In fact, 67% of U.S. small-business owners plan to pursue funding for their business within the next 12 months, according to a new NerdWallet survey conducted online by The Harris Poll among 335 small-business owners.
Accessing financing during an ever-changing economic climate, however, can be difficult and expensive. While a loan can help fund the purchase of new equipment, stock shelves, hire employees and otherwise help a business survive or even thrive, it can also become a burden if payments become overwhelming.
Here are three tips to help small-business owners find and get the most affordable capital right now.
1. Leverage your existing financial relationships
Nearly half (45%) of small-business owners plan to pursue a traditional term loan in the next 12 months — and 18% are specifically looking for a bank loan, according to the survey.
Bank business loans tend to offer long repayment terms and low interest rates, but can be difficult to qualify for — especially since lenders have tightened their credit standards over the past year. Getting a bank loan isn’t impossible, however.
Some banks, especially local or community institutions, may be more flexible with their qualification requirements or offer other benefits, like interest rate discounts, if you already have a relationship. Consider starting your bank loan search with the institution that administers your business bank account or one that has issued you a loan in the past.
2. Strengthen your application profile
With or without an existing financial relationship, applying for a small-business loan can be intimidating: 17% of small-business owners are concerned about being rejected for the funding they need for their business in the next 12 months, according to the survey. To improve your chances of approval, you can:
Build your credit score
A strong credit score shows lenders that you repay your debts. In general, the stronger your credit history, the better loan rates and terms you’ll receive.
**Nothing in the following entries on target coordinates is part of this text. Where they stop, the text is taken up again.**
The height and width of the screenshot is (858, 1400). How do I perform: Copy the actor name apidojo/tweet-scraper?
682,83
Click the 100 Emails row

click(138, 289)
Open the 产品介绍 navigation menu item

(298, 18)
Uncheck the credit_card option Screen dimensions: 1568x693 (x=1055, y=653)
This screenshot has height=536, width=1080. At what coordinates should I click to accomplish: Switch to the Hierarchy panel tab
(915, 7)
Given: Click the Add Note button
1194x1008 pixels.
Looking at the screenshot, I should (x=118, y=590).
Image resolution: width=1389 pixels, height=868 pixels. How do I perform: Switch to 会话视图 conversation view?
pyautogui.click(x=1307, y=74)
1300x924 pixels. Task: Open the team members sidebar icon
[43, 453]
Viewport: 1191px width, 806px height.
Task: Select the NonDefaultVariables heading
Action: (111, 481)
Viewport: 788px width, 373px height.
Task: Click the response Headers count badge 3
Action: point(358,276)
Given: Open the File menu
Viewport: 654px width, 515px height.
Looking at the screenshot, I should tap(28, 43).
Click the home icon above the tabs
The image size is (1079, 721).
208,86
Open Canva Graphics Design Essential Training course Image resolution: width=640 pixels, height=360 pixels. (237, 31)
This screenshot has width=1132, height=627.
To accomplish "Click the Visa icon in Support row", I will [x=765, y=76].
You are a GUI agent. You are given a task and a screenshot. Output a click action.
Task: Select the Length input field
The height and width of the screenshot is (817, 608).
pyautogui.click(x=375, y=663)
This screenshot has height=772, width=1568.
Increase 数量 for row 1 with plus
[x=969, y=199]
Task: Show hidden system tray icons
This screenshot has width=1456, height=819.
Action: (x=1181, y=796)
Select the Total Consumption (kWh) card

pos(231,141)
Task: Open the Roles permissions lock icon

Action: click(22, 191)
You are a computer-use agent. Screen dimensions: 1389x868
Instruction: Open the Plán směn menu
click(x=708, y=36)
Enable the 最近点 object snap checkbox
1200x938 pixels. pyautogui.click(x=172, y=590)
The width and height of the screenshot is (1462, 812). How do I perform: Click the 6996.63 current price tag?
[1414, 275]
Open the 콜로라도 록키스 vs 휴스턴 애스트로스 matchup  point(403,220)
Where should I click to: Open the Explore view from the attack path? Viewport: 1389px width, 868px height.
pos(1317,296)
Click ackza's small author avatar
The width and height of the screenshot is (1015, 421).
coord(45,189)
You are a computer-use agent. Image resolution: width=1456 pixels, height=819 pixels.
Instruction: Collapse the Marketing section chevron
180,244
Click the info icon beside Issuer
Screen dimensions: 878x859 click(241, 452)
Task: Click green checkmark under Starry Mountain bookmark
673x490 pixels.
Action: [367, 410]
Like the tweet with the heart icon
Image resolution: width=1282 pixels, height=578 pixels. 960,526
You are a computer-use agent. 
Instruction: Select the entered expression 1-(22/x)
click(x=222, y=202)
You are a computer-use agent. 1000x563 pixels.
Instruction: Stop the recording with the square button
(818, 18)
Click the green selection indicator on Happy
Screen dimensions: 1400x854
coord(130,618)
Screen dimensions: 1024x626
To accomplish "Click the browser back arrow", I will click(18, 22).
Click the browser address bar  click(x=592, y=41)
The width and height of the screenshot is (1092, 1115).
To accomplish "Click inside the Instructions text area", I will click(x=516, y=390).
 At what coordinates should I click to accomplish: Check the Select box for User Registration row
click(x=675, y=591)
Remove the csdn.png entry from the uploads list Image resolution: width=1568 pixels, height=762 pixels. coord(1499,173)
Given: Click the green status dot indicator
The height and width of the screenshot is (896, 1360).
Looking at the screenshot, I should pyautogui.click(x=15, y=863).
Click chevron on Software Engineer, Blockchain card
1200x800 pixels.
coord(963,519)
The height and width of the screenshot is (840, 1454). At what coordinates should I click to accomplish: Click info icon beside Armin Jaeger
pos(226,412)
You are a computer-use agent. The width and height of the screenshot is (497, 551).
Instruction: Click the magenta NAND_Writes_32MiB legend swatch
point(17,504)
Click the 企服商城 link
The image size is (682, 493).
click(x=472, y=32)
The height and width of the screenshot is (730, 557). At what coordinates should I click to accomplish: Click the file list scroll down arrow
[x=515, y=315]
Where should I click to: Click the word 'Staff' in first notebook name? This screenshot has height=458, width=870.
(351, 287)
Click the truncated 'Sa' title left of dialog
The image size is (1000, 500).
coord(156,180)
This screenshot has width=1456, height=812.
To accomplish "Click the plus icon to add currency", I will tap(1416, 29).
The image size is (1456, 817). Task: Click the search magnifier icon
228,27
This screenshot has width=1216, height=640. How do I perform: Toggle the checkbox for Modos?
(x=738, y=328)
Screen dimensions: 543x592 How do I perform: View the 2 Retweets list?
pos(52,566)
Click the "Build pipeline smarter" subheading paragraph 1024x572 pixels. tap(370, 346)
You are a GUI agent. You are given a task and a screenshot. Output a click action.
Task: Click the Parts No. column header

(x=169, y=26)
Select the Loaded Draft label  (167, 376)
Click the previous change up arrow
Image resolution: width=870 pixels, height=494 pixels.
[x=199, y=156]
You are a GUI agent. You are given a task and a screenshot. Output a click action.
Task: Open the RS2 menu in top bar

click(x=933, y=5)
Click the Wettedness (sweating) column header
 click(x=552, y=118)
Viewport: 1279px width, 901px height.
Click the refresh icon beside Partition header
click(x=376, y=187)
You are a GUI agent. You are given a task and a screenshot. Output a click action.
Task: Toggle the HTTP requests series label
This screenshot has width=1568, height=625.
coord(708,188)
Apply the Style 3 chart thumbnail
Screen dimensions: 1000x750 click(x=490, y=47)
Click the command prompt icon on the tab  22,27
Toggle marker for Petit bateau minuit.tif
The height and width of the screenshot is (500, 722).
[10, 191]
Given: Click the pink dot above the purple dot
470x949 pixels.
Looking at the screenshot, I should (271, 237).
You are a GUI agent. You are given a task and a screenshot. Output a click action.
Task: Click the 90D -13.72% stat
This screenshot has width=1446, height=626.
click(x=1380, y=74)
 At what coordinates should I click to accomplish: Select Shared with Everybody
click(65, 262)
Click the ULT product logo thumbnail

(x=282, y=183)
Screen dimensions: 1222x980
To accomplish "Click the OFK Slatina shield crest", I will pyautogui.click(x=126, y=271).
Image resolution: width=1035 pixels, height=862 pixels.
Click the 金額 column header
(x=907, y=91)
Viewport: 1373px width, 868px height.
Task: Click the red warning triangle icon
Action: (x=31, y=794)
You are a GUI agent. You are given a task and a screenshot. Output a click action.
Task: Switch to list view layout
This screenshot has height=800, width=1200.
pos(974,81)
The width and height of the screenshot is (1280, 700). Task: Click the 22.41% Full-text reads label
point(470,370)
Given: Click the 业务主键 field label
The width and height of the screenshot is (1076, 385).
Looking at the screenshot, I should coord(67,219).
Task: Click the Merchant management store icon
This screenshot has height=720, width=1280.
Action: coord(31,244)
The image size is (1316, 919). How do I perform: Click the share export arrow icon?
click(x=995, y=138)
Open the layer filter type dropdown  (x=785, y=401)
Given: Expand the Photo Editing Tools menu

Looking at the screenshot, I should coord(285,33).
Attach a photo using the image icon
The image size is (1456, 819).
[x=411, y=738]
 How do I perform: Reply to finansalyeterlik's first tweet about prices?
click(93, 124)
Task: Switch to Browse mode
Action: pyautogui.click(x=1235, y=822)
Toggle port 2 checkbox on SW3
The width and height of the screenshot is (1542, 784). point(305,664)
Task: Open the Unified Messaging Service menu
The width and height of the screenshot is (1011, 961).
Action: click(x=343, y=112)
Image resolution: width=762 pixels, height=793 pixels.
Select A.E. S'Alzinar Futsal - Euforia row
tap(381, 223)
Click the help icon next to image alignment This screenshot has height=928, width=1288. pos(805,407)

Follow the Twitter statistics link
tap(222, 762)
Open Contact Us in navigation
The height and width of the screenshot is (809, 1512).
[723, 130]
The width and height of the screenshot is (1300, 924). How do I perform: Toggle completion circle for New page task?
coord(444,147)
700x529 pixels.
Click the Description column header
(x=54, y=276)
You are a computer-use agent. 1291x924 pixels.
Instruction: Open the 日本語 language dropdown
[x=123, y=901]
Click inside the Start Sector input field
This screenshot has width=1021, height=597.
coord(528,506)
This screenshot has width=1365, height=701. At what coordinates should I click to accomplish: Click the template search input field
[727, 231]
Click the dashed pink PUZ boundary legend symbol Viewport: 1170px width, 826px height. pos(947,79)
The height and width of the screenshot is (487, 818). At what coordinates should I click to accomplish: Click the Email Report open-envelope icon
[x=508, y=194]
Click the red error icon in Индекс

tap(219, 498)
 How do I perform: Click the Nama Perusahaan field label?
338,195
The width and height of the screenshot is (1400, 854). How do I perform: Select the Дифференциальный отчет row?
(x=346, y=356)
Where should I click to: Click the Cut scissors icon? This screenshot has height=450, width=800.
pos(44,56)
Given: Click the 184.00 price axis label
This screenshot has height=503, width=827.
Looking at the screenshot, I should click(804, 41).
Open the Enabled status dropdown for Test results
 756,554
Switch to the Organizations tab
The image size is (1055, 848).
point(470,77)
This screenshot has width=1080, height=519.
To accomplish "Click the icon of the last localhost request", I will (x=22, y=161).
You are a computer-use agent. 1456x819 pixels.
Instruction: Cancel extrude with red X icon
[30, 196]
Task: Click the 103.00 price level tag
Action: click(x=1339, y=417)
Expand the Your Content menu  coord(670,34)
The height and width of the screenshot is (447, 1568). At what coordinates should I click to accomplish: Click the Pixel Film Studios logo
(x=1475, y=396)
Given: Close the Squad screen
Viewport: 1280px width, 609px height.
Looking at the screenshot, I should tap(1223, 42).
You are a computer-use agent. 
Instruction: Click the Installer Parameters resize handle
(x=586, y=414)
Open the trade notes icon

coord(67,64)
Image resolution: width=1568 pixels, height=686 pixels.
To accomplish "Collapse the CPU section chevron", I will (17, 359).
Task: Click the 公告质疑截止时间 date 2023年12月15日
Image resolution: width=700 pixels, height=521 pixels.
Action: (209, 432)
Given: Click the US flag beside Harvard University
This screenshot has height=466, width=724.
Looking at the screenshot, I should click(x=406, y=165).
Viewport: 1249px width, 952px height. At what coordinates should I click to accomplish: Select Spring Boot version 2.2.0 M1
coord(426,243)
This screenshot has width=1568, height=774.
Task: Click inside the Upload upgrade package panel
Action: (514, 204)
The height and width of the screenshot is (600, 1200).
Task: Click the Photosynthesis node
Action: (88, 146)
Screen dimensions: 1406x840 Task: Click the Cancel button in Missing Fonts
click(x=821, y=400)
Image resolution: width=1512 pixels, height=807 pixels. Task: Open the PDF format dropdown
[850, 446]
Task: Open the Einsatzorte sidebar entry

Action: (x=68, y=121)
To build your credit score, you can look for errors on your credit reports and dispute them with the appropriate credit bureau, make debt payments more frequently and pay down or pay off existing debt.
Offer collateral
Traditional lenders, like banks and credit unions, may require you to secure your loan with collateral. Offering additional collateral (e.g., equipment, inventory, real estate) — or providing it when it isn’t required — can help bolster your loan application, as it offsets the risk a lender faces when working with your business.
Double-check your paperwork
When you complete a loan application, it’s important to verify all requirements and read each question carefully. Providing incorrect or outdated information can significantly slow down the application process — and sometimes result in an automatic rejection.
If you’re applying for a loan online, for instance, and the lender uses automated underwriting technology, inputting inaccurate data can trigger a rejection regardless of the strength of your credentials. Before submitting your application, it can also be helpful to ask an employee, partner or business advisor to review it.
3. Seek expert advice
Although banks remain the most common source of credit for small businesses, there are many other funding options entrepreneurs can consider, including online loans, small-business grants, and equity financing. Twenty-one percent of small-business owners, however, say understanding all of the financing options available to them is a concern for their business in the next 12 months, according to the survey.
To help guide your funding search, it can be useful to work with a free or low-cost business advisor through an organization like SCORE or your local small-business development center. Experts from these organizations can help you organize your finances, compare funding options, and even prepare and submit loan applications.
Some lenders, like community financial development institutions (CDFIs) and nonprofit organizations, offer similar advisory services, in addition to their own loan options.